Task statement: Please render the listing as a Markdown table with the columns Row and Listing line, starting at the line that contains "Screen dimensions: 773x550" and ending after the line that contains "point(319,182)". Number the rows in order and leave out any blank lines.

Exercise inputs:
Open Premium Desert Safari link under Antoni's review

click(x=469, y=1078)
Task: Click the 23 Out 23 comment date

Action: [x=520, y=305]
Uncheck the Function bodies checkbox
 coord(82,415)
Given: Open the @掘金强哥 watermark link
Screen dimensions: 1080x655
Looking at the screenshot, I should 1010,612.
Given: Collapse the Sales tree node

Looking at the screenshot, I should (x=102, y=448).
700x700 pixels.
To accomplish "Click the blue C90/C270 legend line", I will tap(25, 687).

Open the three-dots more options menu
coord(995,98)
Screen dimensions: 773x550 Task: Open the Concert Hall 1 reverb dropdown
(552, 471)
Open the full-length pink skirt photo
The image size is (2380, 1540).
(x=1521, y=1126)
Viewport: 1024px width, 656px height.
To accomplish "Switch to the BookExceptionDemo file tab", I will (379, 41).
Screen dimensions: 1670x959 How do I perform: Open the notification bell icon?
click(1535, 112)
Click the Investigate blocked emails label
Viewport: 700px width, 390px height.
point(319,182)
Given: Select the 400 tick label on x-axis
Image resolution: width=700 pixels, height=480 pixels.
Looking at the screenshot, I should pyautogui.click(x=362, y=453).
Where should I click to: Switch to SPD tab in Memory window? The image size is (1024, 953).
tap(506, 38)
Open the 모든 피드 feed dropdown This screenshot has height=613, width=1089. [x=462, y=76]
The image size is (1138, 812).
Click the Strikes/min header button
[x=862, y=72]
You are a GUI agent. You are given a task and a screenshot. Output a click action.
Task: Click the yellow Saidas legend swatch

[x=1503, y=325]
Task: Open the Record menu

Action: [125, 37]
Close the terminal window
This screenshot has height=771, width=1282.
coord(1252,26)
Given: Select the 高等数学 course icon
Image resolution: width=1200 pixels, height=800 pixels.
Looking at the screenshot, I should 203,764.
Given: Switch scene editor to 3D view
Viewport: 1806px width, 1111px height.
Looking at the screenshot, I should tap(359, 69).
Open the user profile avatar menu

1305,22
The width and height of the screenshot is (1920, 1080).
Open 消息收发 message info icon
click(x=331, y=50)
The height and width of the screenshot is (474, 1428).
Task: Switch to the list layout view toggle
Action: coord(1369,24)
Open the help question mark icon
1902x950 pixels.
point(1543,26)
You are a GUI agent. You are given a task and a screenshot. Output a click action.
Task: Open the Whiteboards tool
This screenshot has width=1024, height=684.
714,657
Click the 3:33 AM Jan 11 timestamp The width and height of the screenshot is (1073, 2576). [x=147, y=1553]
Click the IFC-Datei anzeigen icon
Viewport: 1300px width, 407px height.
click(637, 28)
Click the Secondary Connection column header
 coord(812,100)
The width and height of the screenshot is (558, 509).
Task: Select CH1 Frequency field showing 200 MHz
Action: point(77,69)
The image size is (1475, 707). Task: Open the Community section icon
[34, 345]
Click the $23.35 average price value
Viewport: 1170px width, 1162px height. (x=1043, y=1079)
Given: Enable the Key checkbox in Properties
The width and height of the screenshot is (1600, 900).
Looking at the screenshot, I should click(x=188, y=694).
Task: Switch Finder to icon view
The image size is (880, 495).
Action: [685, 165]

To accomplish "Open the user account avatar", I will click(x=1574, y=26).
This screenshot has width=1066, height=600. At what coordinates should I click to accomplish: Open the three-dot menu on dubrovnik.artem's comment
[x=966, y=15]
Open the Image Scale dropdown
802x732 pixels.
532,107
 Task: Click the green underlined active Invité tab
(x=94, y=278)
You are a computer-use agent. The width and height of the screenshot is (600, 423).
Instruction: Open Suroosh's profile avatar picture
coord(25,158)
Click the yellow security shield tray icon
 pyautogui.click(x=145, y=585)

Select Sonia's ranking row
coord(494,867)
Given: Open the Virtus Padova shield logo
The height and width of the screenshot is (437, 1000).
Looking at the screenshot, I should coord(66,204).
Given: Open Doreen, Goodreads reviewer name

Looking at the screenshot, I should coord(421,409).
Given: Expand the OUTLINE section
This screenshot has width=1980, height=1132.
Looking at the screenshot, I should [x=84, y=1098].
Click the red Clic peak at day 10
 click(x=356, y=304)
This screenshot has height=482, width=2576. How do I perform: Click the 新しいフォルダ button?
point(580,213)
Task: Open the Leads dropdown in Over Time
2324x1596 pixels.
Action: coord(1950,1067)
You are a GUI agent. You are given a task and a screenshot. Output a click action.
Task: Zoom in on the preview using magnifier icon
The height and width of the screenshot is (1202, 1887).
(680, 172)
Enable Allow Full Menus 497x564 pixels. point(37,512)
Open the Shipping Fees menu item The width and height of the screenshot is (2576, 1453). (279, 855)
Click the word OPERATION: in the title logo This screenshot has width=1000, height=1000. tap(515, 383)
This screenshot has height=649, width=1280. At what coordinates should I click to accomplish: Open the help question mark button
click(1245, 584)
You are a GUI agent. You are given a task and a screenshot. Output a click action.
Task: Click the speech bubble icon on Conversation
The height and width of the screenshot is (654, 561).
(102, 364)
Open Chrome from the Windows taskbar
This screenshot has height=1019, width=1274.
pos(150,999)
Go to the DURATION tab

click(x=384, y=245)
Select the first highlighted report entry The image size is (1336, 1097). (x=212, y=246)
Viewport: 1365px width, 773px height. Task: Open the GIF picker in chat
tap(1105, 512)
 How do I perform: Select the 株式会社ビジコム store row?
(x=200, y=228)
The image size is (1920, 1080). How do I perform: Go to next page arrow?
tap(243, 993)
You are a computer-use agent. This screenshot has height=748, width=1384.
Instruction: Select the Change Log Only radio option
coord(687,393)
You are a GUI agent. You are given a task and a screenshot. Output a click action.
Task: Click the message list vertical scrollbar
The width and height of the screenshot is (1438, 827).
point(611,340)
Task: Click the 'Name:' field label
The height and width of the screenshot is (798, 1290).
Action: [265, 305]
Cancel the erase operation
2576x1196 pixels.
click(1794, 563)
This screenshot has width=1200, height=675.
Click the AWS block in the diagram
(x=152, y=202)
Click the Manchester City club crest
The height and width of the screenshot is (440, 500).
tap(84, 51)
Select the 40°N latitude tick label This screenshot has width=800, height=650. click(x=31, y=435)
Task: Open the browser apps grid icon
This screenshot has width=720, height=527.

Task output:
| Row | Listing line |
|---|---|
| 1 | Screen dimensions: 773x550 Task: Open the Concert Hall 1 reverb dropdown |
| 2 | (552, 471) |
| 3 | Open the full-length pink skirt photo |
| 4 | The image size is (2380, 1540). |
| 5 | (x=1521, y=1126) |
| 6 | Viewport: 1024px width, 656px height. |
| 7 | To accomplish "Switch to the BookExceptionDemo file tab", I will (379, 41). |
| 8 | Screen dimensions: 1670x959 How do I perform: Open the notification bell icon? |
| 9 | click(1535, 112) |
| 10 | Click the Investigate blocked emails label |
| 11 | Viewport: 700px width, 390px height. |
| 12 | point(319,182) |